In a new post on the official EA website, game developers Motive Studio shared brand new information about the upcoming game including details on a power management system, the various classes available in the game, and so much more.
As explained in the post, Squadrons will have eight starfighters; the T-65B X-wing starfighter, the BTL-A4 Y-wing assault starfighter/bomber, the RZ-1 A-wing interceptor, the UT-60D U-wing starfighter/support craft, the TIE/In starfighter (TIE fighter), the TIE/sa bomber (TIE bomber), the TIE/in interceptor (TIE interceptor), and the TIE/rp reaper attack lander (TIE reaper).
As shown with the starfighters, the game has four starfighter classes; Fighters, Bombers, Interceptors, and Support ships.
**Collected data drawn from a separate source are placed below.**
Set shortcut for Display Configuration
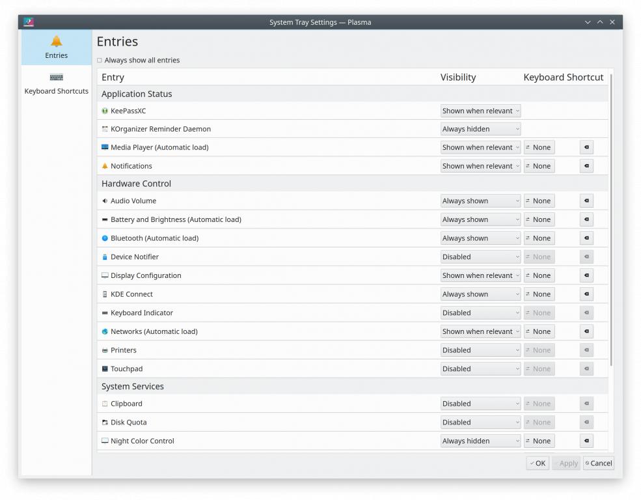 tap(539, 275)
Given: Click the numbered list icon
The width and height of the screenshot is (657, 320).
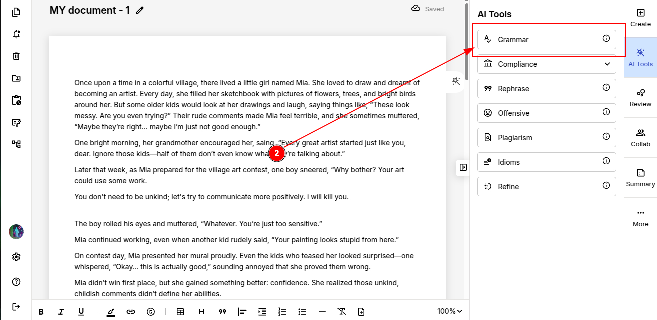Looking at the screenshot, I should coord(282,312).
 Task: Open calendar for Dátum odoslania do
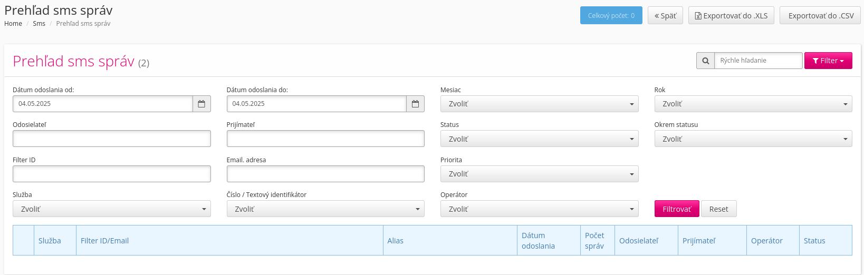pos(415,104)
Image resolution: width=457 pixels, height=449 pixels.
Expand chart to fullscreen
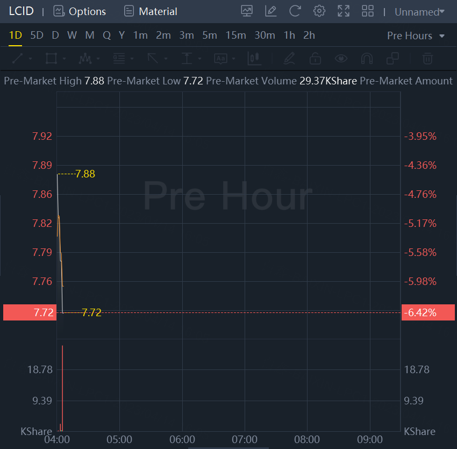(x=343, y=11)
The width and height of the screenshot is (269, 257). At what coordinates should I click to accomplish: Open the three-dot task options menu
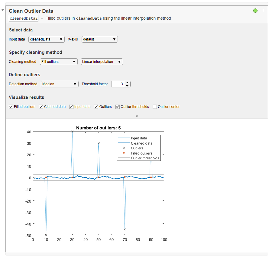(263, 11)
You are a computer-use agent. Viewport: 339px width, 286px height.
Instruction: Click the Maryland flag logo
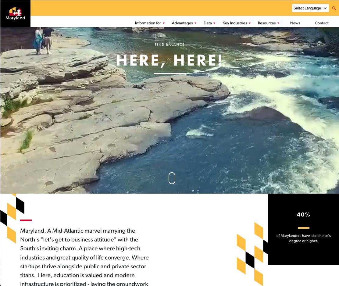[15, 14]
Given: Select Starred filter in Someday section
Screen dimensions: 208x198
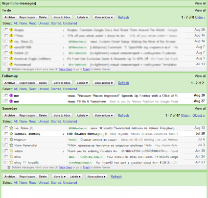Looking at the screenshot, I should [x=56, y=122].
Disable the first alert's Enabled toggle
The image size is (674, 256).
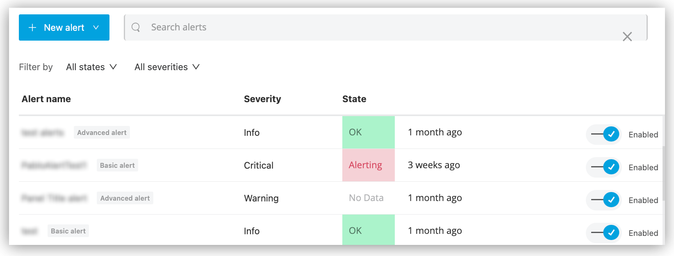(x=603, y=134)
Most of the ships are balanced between the two factions but the four New Republic starfighters and the TIE reaper all have shields while the others do not.
Each of the different starfighters will share some of the same base features but will also have their own unique handling and functionality. Each fighter has primary weapons, a hull outfitting, engines, two auxiliary abilities, countermeasures, and some have shields.
Squadrons will also have a power management system in which players can divert power to subsystems such as engines, lasers, and shields. While you’ll be fine with a balanced system for most of the time, you may need to divert power and prioritise certain systems for survival. However, players will be able to choose between a simplified power management system and one that’s more complex.
Recreating The Starfighters
Motive Studios ended the post by discussing how the development team worked tirelessly to recreate the iconic starfighters. Ian Frazier, the Creative Director at Motive Studios, said: “A big part of our work in bringing these starfighters to life has been the creation of the cockpits.
“They’re challenging, because we’re trying to look as realistic as possible while matching the aesthetic from the films and incorporating the necessary gameplay information as naturally as possible. How do we convey the state of your shields or the status of your target, for instance, in a way that feels like it belongs in the Star Wars galaxy?”
He continued: “We also try to come at it from a purely fictional angle, pretending we’re employees of Incom or Sienar Fleet Systems and then asking, ‘How would we build this?’ This was particularly the case with the TIEs, where there was no existing canonical guide [When we started development] as to how exactly those ships are piloted, which meant we needed to figure out the way things like the control toke actually worked in a very practical sense.
“This was a ton of fun because it meant working with the team at Lucasfilm, animators, and mocap actors to land on an approach that fit with what we saw in the films but is believable in terms of how a real pilot would need to operate the controls to pull off complex manoeuvres.”
Star Wars: Squadrons is set to release on October 2nd, 2020, on PlayStation 4, PC, and Xbox One. Nothing has been said about next-gen versions of the game but we can hopefully expect information at Microsoft’s upcoming Xbox next-gen showcase later this month.